Task statement: In the records below, the line with "You are a computer-use" opens the range and the line with "Instruction: Click the Follow button" closes it; print that range exactly and nothing else.

Dataset extract:
BEGIN

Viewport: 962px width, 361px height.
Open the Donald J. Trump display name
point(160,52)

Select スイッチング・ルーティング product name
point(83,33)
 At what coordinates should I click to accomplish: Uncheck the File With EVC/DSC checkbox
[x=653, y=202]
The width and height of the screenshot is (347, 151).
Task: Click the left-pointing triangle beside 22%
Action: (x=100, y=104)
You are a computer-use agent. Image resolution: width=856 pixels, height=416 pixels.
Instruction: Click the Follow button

END
BEGIN

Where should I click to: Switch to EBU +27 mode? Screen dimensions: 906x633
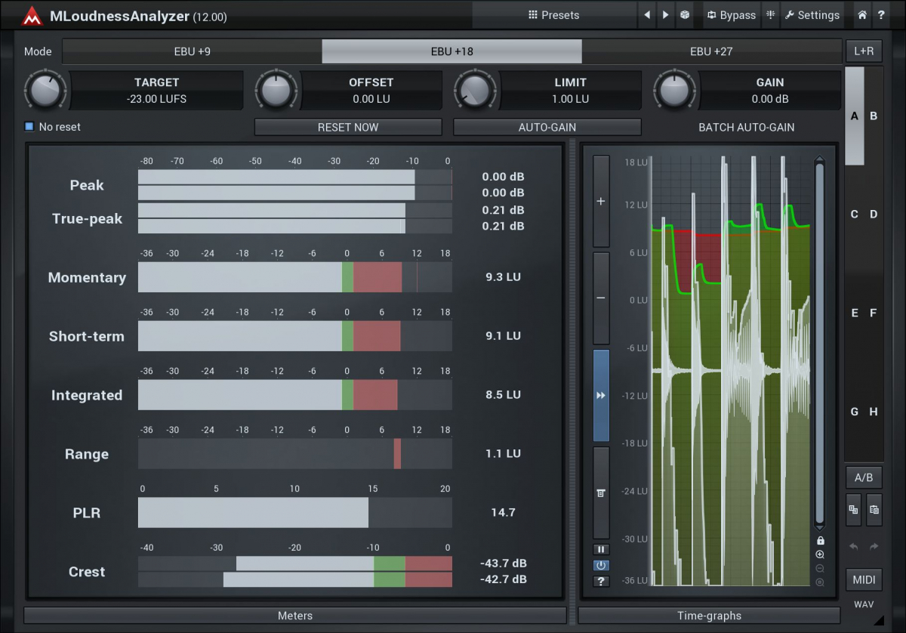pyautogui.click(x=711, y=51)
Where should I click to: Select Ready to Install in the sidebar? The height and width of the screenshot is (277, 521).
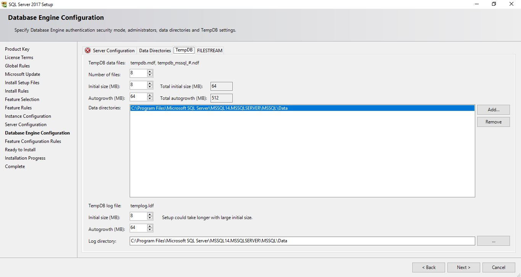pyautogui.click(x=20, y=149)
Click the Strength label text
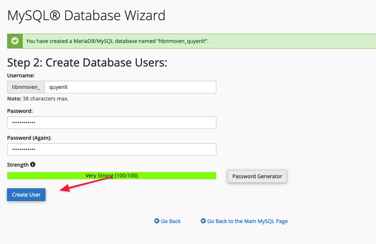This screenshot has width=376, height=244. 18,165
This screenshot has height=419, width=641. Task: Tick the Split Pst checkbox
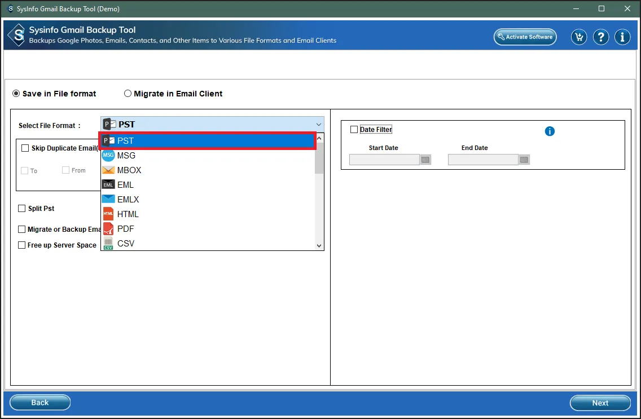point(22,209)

END

Written answer:
You are a computer-use agent. Image resolution: width=856 pixels, height=416 pixels.
Instruction: Click the Follow button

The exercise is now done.